Nous devons en tout état de cause nous attarder sur cette question car, selon
Habermas, la thèse du primat de l’intersubjectivité n’entraîne d’aucune manière
l’engouffrement de la constitution pratique du rapport à soi. Pour Habermas, c’est
donc la communication qui embrasse dans une unique visée la prise de conscience de
soi comme un sujet autonome et responsable et l’ouverture à l’altérité. Pour
Habermas, ce changement de paradigme n’est pas en lui-même un problème. Si
Habermas insiste sur la nécessité de sortir de la philosophie du sujet afin de regagne
toute la richesse conceptuelle du concept de responsabilité, c’est parce qu’il croit
pouvoir démontrer que l’épuisement de la philosophie de la conscience ne permet plus
de s’interroger sur la raison pratique qu’à partir d’une reconstruction des
présuppositions universelles de la communication.

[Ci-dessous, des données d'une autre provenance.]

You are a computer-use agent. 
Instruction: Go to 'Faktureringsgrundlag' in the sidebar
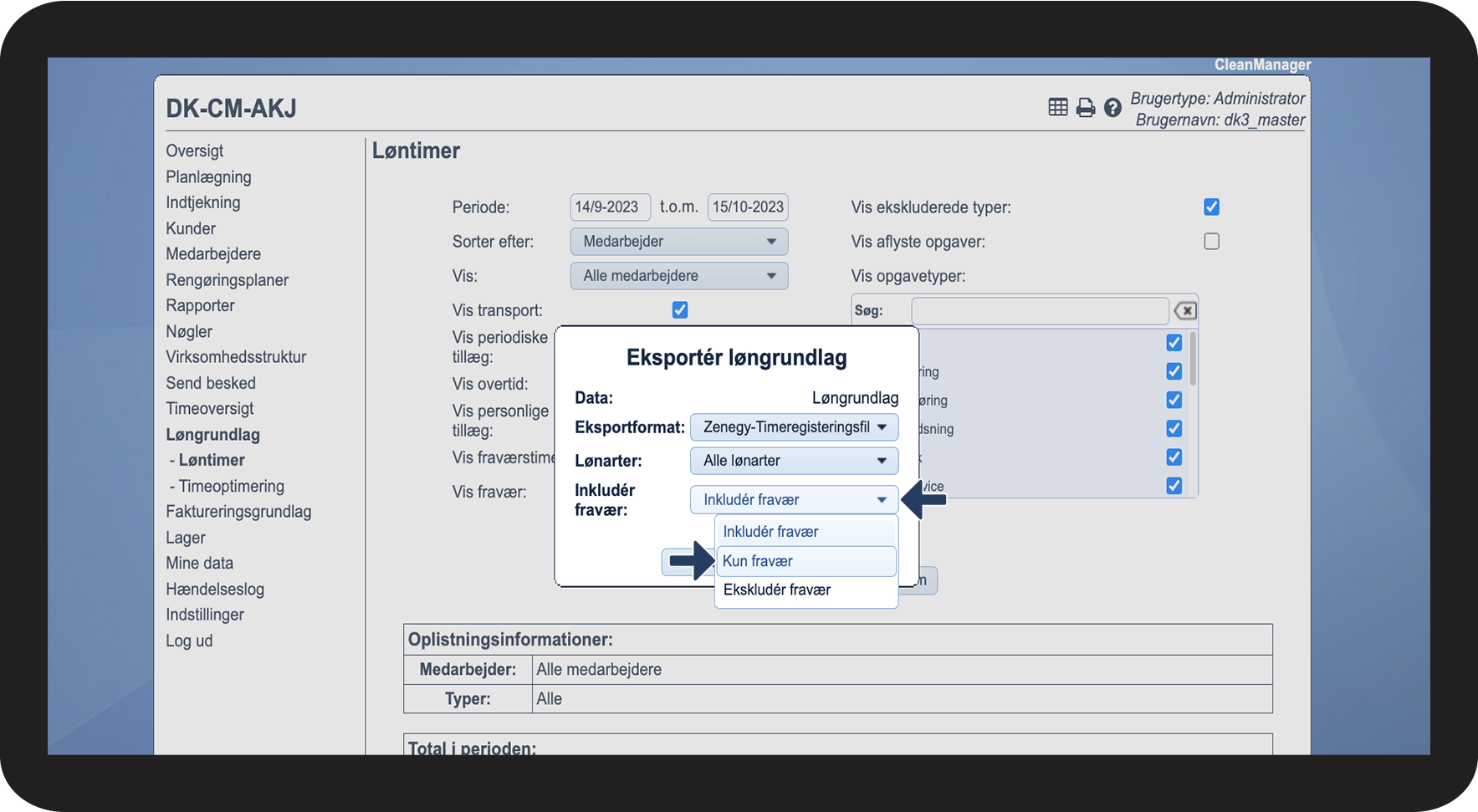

Néanmoins, une critique de la théorie de la communication peut montrer que
le moment de la constitution de l’intersubjectivité va de pair avec celui du sujet de la
communication. Une authentique reconstruction du concept de responsabilité doit
impérativement soulever, telle est notre prise de position ici, la question du sujet de la
responsabilité et de ses conditions de possibilité. La correspondance originaire que
Habermas discerne entre le paradigme du sujet et le motif de l’instrumentalisation
progressive de la raison s’opère en fin de compte sur fond d’une généralisation
excessive qui finit par dissimuler indistinctement la dimension capitale de la
responsabilité du sujet. Le verdict de Habermas tombe sévère sur la philosophie du
sujet ; mais il est clair, on le verra bien, que Habermas ne peut pas donner totalement
tort à une philosophie critique qui, partant d’une reconstruction des liens internes
entre le paradigme du sujet et le devenir moderne de la philosophie, s’atèle justement
à la tâche de réinscrire la référence au sujet dans le « discours philosophique de la
modernité ». Notre critique de Habermas sera donc bien ciblée et fidèle au principe
interprétatif qui consiste à dire que la question de la responsabilité du sujet apparaît à
plus d’un titre comme le talon d’Achille du paradigme de la communication.